▶ _Exercise_
Find and return every line of the data that contains the word "Records".

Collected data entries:
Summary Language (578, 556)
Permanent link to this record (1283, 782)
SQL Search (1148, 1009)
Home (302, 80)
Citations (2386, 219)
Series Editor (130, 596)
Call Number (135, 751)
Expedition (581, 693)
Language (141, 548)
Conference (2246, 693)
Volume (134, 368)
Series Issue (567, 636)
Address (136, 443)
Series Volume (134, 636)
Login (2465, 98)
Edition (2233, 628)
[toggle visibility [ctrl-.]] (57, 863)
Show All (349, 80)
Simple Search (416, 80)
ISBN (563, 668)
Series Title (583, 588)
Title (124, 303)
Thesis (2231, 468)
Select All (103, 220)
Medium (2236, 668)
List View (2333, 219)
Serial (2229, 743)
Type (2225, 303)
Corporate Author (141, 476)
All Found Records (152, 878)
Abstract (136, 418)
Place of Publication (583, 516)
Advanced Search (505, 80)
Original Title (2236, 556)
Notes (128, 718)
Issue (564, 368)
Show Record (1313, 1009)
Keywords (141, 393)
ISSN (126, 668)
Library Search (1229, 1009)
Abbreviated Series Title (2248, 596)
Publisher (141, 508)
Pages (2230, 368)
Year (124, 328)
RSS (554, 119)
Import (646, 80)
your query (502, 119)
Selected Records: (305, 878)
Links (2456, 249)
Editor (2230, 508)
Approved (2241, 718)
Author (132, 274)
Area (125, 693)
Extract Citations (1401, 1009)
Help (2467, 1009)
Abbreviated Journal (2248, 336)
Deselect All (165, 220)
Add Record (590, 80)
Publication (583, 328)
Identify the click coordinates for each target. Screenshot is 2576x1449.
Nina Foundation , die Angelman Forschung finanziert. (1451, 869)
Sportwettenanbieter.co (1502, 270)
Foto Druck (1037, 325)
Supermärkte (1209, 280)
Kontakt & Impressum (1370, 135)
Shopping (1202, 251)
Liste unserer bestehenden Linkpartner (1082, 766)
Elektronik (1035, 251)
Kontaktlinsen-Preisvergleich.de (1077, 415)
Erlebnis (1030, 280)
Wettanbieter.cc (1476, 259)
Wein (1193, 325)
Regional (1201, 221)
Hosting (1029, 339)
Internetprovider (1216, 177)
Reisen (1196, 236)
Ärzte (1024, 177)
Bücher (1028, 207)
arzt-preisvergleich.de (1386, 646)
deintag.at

▶ _Result of the task_
All Found Records (152, 878)
Selected Records: (305, 878)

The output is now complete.